His teaching certificate was earned at Miami University.

That’s when he returned to his New Miami roots and met with the school superintendent, the same gentleman who reluctantly allowed him to drop out 10 years earlier. He asked him for a teaching job. He was hired and taught sixth grade for 10 years and served as principal for 20 years.

Roach, a member of First Baptist Church in Hamilton, also served as pastor at St. Clair Baptist Church from 1991-2001.

After retiring in 2001, he transitioned from delivering sermons to making quilts the same year he was diagnosed with cancer. The cancer was removed and while rehabilitating at home, Roach took up quilting, a hobby he mastered.
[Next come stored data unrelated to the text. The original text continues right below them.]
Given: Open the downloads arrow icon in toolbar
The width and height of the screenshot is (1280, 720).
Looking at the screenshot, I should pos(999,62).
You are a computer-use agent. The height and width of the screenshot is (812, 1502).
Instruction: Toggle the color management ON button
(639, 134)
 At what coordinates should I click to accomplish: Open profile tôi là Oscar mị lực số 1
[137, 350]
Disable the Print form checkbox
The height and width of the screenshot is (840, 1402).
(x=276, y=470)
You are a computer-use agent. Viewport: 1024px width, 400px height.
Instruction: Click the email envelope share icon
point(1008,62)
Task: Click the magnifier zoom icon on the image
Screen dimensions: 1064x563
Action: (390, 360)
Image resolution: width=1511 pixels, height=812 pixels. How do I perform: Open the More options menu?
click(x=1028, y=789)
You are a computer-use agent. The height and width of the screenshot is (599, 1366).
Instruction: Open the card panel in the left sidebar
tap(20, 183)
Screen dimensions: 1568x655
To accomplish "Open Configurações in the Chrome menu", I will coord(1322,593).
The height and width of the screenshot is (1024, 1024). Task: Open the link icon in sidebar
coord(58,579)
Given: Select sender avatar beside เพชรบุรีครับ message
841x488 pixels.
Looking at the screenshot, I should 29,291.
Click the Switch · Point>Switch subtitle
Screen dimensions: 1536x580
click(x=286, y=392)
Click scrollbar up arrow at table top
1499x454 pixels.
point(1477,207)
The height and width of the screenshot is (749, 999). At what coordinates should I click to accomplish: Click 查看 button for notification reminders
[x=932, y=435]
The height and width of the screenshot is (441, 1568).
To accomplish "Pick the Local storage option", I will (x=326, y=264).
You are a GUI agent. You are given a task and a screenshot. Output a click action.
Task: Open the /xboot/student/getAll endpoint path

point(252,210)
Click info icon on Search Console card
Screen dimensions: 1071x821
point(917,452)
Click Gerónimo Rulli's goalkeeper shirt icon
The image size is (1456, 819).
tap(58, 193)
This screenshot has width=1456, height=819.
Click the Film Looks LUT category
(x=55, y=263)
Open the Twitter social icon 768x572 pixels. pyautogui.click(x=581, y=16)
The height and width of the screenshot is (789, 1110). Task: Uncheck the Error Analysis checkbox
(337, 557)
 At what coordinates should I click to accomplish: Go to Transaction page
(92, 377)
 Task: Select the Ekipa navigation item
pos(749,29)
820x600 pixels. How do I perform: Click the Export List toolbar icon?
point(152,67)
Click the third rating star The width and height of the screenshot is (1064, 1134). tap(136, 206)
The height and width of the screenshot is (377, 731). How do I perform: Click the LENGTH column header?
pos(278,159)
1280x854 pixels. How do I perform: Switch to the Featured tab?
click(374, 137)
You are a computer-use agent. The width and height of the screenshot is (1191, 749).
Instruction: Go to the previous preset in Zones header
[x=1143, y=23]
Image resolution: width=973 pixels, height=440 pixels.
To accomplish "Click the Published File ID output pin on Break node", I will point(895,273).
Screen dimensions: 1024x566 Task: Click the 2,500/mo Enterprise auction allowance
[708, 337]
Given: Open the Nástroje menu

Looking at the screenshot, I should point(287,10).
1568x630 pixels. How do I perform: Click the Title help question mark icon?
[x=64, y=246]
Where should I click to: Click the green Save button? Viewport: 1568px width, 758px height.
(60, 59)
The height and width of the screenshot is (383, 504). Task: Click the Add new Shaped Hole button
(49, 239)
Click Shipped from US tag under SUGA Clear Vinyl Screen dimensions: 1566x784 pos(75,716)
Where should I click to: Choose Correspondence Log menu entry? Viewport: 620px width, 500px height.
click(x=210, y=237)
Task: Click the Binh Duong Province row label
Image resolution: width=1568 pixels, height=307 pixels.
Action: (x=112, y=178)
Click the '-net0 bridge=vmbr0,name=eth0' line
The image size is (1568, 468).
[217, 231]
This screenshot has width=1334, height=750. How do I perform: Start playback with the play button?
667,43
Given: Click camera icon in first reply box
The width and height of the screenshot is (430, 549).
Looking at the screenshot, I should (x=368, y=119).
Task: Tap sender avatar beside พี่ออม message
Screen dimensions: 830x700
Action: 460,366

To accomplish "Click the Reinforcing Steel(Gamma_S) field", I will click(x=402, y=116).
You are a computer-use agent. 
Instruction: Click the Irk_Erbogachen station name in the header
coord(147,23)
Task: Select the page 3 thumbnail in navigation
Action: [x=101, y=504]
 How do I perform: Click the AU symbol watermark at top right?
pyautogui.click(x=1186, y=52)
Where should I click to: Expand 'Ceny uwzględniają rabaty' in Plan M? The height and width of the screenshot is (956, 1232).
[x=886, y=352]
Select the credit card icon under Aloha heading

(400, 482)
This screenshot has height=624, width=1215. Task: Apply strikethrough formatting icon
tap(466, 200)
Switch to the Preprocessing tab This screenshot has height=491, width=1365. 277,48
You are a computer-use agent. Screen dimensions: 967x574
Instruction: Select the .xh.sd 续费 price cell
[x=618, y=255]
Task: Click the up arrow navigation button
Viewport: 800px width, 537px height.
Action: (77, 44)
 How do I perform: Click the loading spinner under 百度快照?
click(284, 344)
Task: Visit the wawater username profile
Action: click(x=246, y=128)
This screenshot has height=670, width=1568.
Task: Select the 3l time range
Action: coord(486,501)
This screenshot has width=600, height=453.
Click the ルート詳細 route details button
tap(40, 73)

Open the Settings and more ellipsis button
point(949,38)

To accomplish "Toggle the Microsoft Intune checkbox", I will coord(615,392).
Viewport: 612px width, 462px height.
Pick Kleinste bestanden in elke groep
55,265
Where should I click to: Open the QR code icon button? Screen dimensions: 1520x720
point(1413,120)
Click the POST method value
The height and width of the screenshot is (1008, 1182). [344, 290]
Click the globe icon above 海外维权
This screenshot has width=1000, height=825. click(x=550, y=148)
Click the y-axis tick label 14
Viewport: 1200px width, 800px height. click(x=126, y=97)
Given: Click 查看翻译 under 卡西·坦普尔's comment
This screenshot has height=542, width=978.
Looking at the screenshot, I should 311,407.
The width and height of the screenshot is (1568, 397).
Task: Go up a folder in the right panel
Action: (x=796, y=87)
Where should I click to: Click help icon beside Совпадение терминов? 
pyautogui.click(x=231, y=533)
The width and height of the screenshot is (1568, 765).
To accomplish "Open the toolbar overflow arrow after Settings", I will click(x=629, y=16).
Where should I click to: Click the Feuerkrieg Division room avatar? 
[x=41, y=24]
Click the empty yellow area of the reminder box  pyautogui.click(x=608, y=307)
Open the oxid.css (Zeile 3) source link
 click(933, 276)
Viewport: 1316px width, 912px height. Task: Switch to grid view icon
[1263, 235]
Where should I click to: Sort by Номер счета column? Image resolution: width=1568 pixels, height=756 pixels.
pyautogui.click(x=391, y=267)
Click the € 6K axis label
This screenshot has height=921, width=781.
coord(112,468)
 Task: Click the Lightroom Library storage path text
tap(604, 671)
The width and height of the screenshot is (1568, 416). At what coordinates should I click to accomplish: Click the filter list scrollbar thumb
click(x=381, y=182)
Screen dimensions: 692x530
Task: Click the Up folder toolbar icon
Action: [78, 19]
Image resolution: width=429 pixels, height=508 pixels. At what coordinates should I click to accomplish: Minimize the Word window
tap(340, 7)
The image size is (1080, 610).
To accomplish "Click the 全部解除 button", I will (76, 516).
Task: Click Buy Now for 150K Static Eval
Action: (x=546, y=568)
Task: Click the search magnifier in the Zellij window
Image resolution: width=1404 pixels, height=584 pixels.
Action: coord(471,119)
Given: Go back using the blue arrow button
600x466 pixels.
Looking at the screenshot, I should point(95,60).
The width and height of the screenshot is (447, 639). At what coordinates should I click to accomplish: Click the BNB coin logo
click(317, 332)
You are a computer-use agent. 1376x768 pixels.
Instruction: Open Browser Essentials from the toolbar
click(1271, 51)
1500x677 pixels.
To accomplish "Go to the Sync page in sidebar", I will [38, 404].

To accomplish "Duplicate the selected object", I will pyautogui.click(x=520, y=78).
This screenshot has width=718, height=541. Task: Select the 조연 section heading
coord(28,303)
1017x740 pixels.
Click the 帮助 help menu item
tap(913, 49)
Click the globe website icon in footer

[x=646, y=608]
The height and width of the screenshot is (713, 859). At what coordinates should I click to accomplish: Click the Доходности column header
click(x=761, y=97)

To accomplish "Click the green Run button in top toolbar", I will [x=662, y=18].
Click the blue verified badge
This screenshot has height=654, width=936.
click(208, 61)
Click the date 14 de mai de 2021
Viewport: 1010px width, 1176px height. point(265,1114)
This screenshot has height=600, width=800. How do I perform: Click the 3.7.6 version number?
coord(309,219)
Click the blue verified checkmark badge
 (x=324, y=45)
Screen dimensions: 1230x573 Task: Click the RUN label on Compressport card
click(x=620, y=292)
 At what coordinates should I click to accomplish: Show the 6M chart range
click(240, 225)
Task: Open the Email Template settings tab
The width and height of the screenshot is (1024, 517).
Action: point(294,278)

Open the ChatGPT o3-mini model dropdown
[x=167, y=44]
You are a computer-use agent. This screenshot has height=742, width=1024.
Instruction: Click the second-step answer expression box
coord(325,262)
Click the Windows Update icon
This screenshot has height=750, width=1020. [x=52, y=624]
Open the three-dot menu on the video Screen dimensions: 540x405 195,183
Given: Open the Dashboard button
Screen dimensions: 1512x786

Roach bought his wife of 66 years a quilting frame and suggested making a quilt as a couple. Twenty-one years later, he’s still quilting and winning awards. He estimates he had made 150 quilts and many of them hang in his home.

One of his quilts that features a sawtooth star design was named “Best of Show” at his year’s Butler County Fair.

“It keeps me busy and gives me an outlet,” he said when asked why he enjoys quilting.

In 2004, the first year he entered a quilt in the fair, he received a red ribbon. He didn’t know what that represented until the ladies in the quilt booth told him he placed second.

He also joined a quilting circle at Immanuel Baptist Church on Eaton Avenue when he served as an interim pastor. The club, comprised of almost all women, took fabric and “finished off” quilts for people, he said. The money they earned was donated to various church missions.

After helping the group complete quilts Roach became “one of the ladies,” he said with a laugh.

The Roachs have two children, Becky, a retired English teacher, and Steve, a retired lieutenant with the Butler County Sheriff’s Office; three grandchildren and three great-grandchildren.

Looking back at his life, Roach can’t help but think how that cancer diagnosis — devastating at the time — led him to his love of quilting.

“I consider it a gift from my retirement when I had physical limitations,” he said. “It has taught me patience for one thing.”

And another thing: “I like the fellowship with the ladies.”